We use the coefficient of operator $[z^n]$ to denote the coefficient of $z^n$ of a series. This way we can write e.g. \begin{align*} n![z^n]e^{kz}=k^n\tag{1} \end{align*}

We obtain (interchanging $k$ and $n$ for convenience only) \begin{align*} \color{blue}{\sum_{k=0}^n}&\color{blue}{(-1)^k\frac{(n-k)^{2n}}{k!(2n-k)!}}\\ &=\sum_{k=0}^n(-1)^{n-k}\frac{k^{2n}}{(n-k)!(n+k)!}\tag{2}\\ &=\frac{1}{(2n)!}\sum_{k=0}^n(-1)^{n-k}\binom{2n}{n-k}k^{2n}\tag{3}\\ &=\frac{1}{2(2n)!}\sum_{k=-n}^n(-1)^{n-k}\binom{2n}{n-k}k^{2n}\tag{4}\\ &=\frac{1}{2(2n)!}\sum_{k=0}^{2n}(-1)^k\binom{2n}{k}(k-n)^{2n}\tag{5}\\ &=\frac{1}{2}\sum_{k=0}^{2n}(-1)^k\binom{2n}{k}[z^{2n}]e^{(k-n)z}\tag{6}\\ &=\frac{1}{2}[z^{2n}]e^{-nz}\sum_{k=0}^{2n}\binom{2n}{k}(-e^z)^k\tag{7}\\ &=\frac{1}{2}[z^{2n}]e^{-nz}(1-e^z)^{2n}\tag{8}\\ &=\frac{1}{2}[z^{0}]e^{-nz}\tag{9}\\ &\,\,\color{blue}{=\frac{1}{2}} \end{align*} and the claim follows.

Comment:

• In (2) we exchange the order of summation $k\to n-k$.
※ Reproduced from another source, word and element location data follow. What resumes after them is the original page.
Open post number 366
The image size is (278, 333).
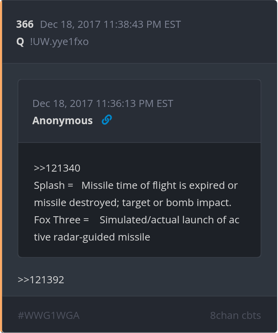pyautogui.click(x=25, y=24)
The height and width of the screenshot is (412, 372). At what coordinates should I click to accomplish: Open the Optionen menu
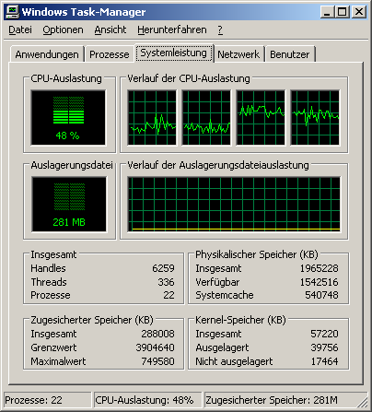(63, 29)
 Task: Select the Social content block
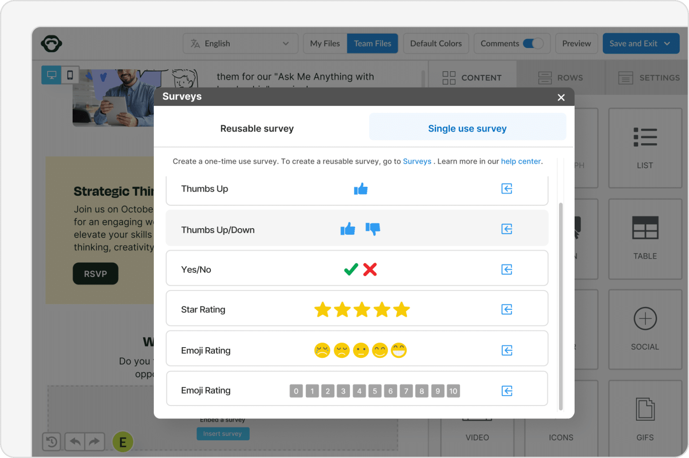coord(645,329)
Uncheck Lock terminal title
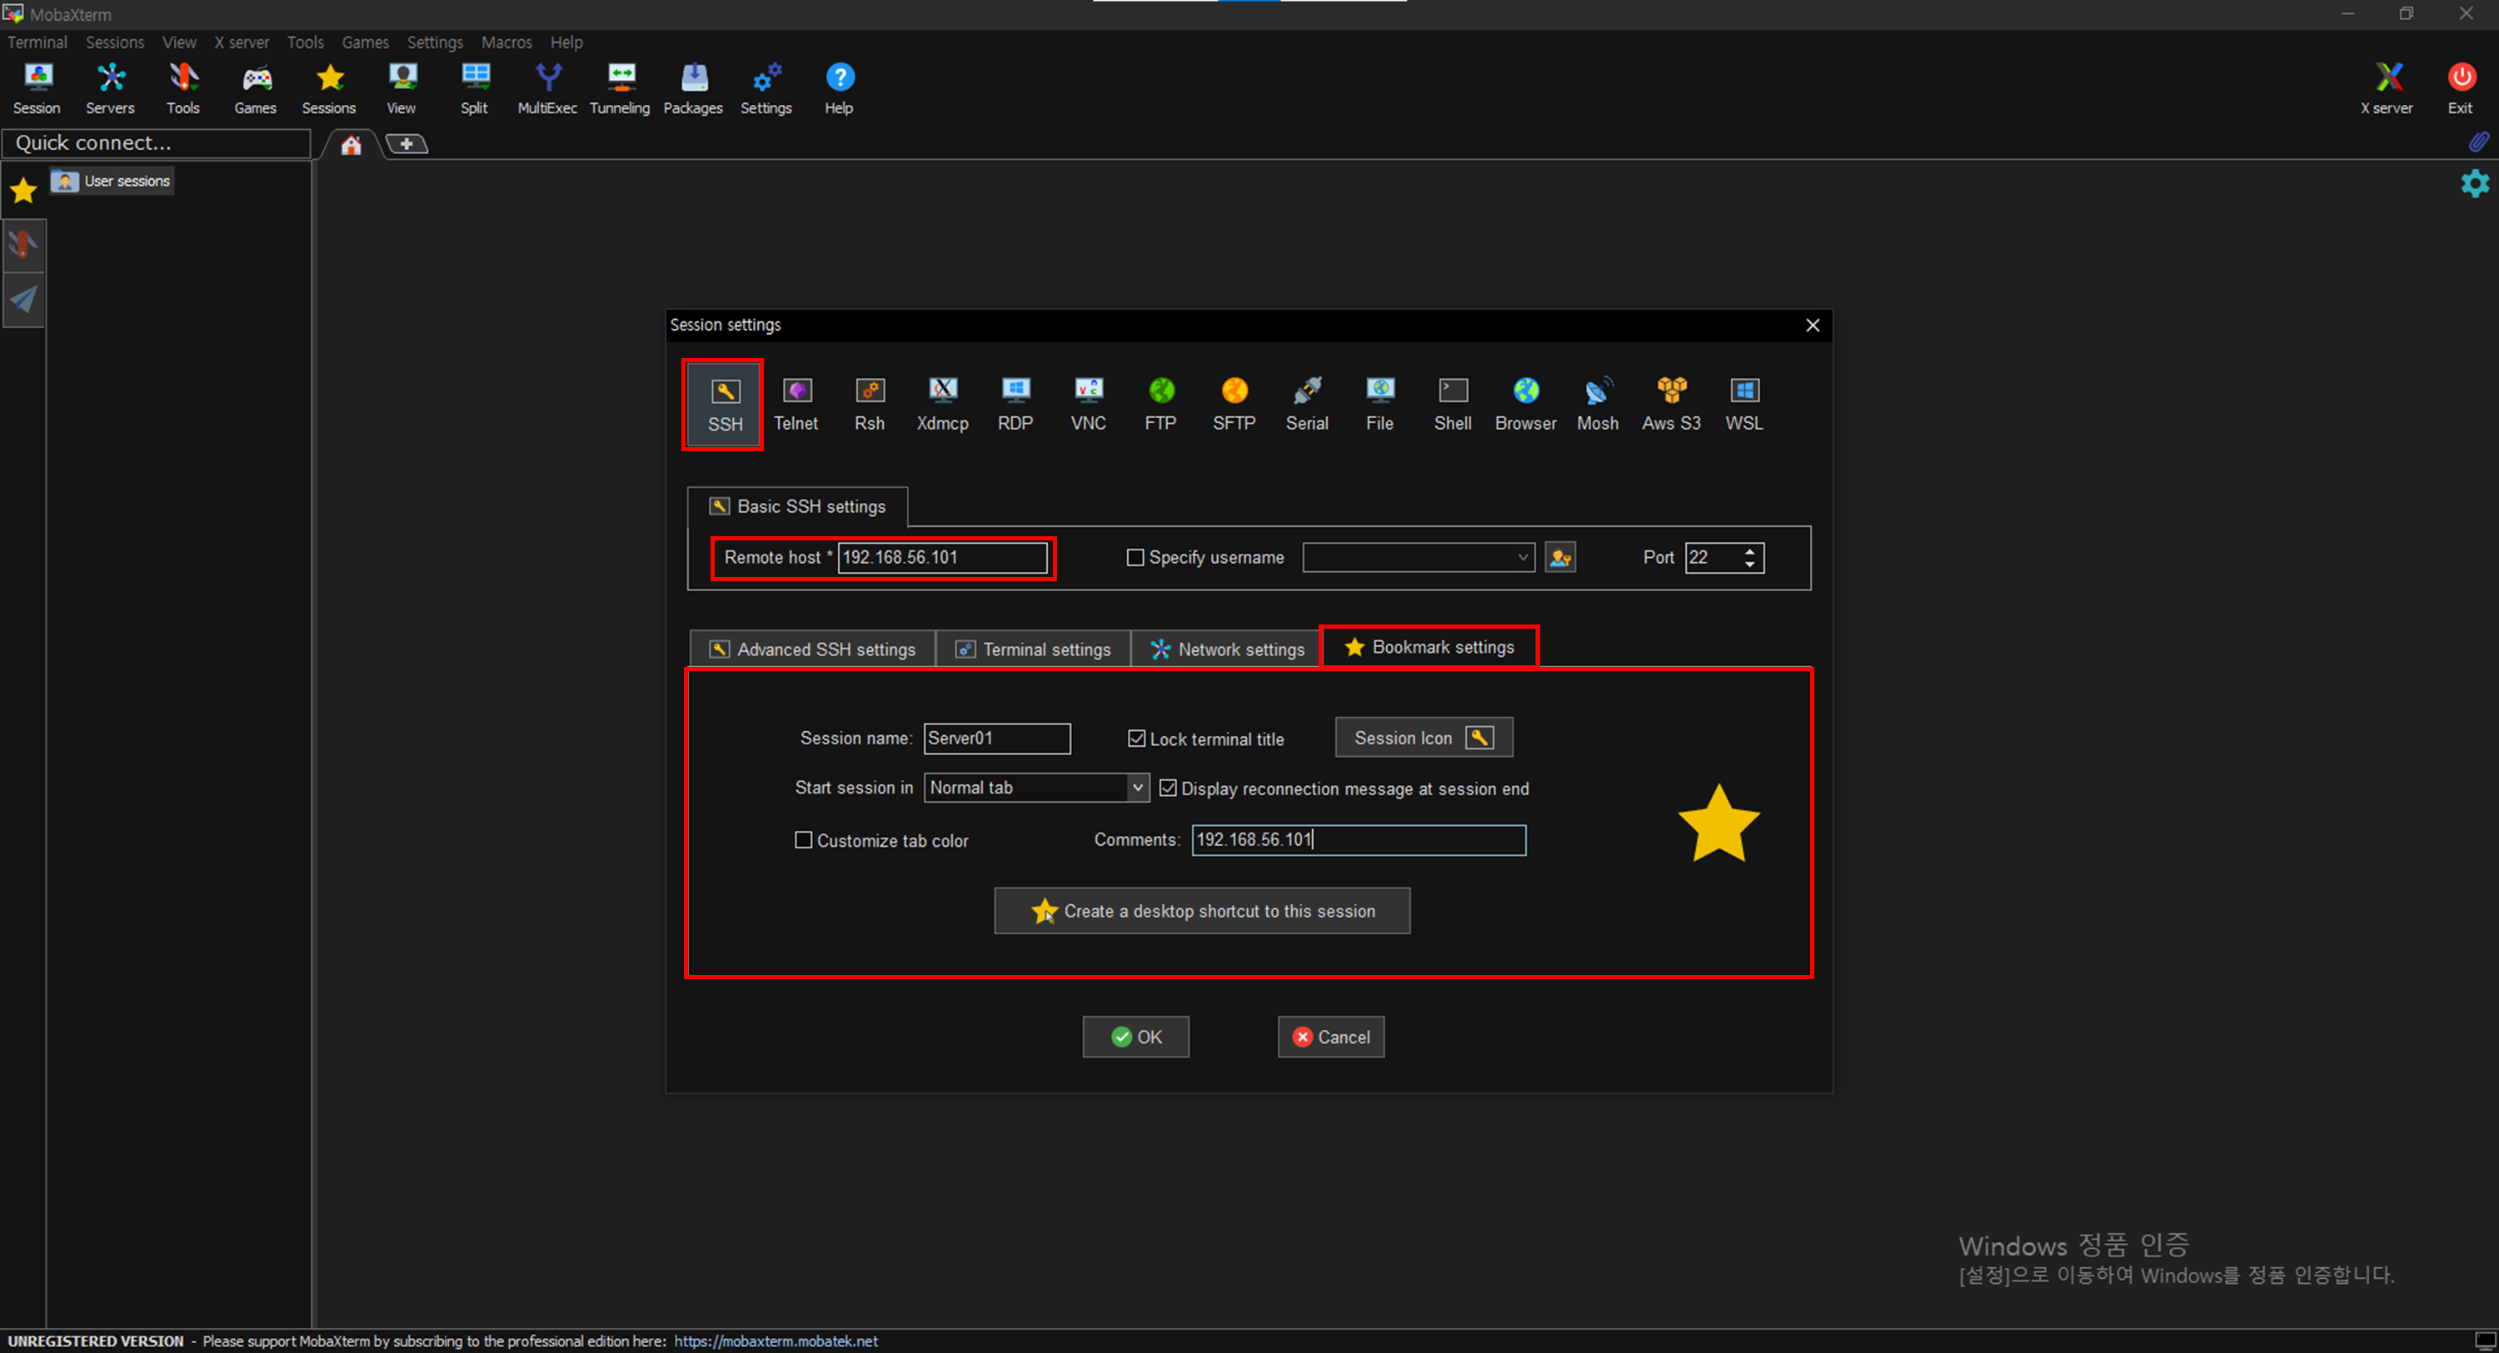 (1137, 739)
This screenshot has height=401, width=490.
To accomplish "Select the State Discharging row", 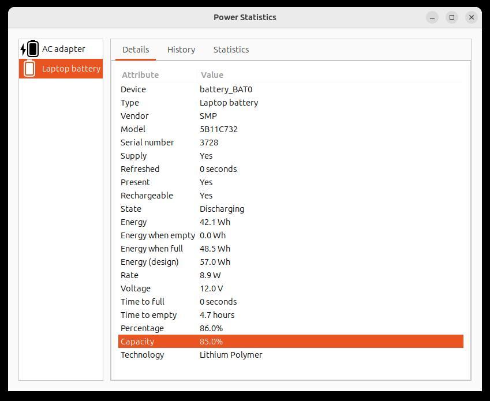I will tap(290, 209).
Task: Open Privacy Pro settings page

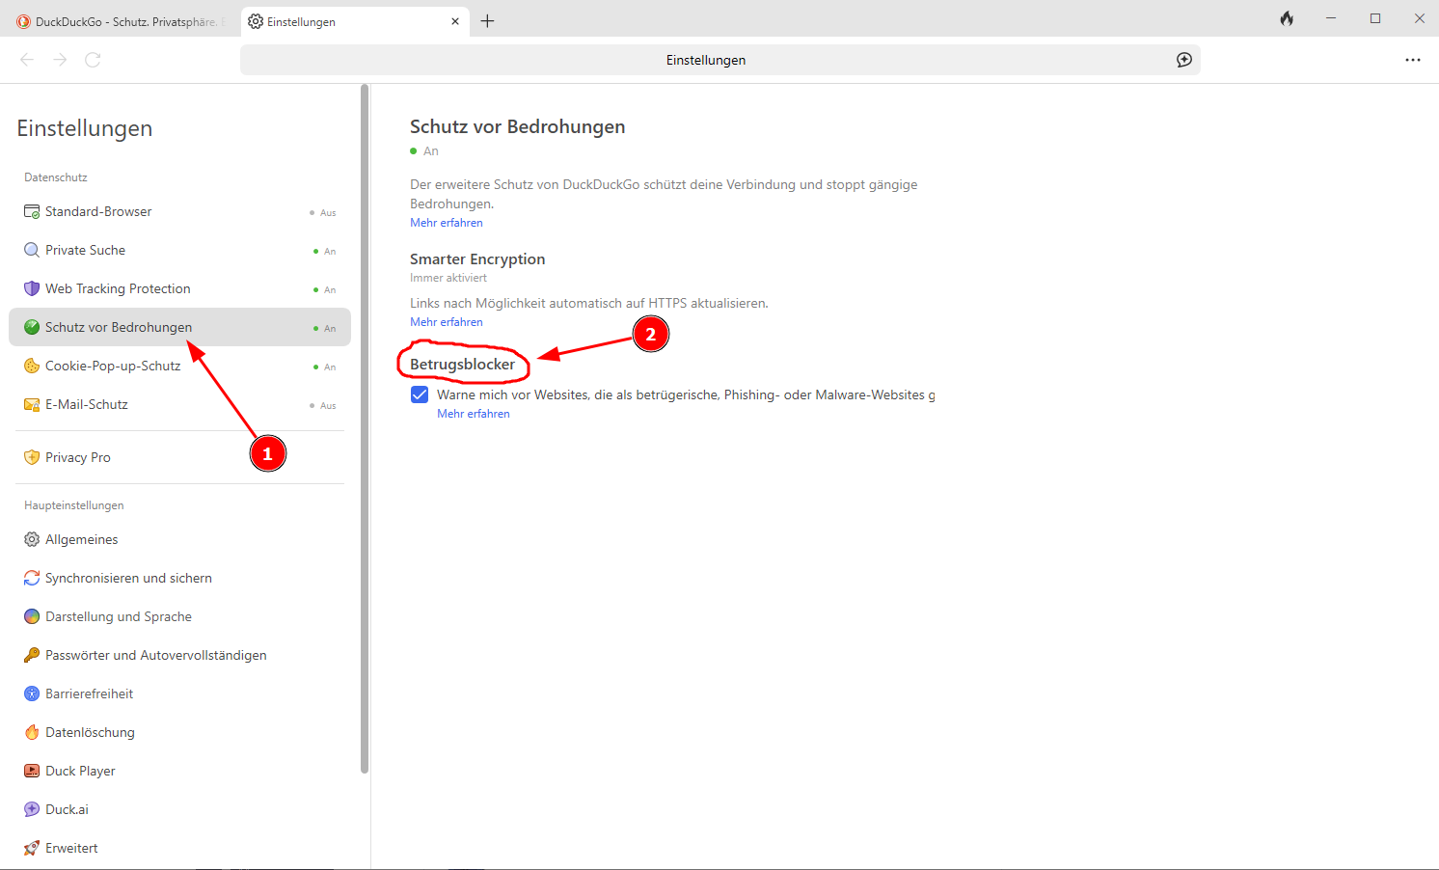Action: point(78,457)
• In (3) we use the binomial coefficient notation.

• In (4) we observe that each summand is symmetric with respect to $k$ and we use this property to sum the half of the summands from $-n$ to $n$.

• In (5) we shift the index to start from $k=0$ and use the binomial identity $\binom{p}{q}=\binom{p}{p-q}$.

• In (6) we apply the coefficient of operator according to (1).

• In (7) we use the linearity of the coefficient of operator and do some arrangements as preparation for the next step.

• In (8) we use the binomial theorem.

• In (9) we note that $[z^{2n}](1-e^z)^{2n}=[z^{2n}](z+\frac{z^2}{2!}+\cdots)^{2n}=1$.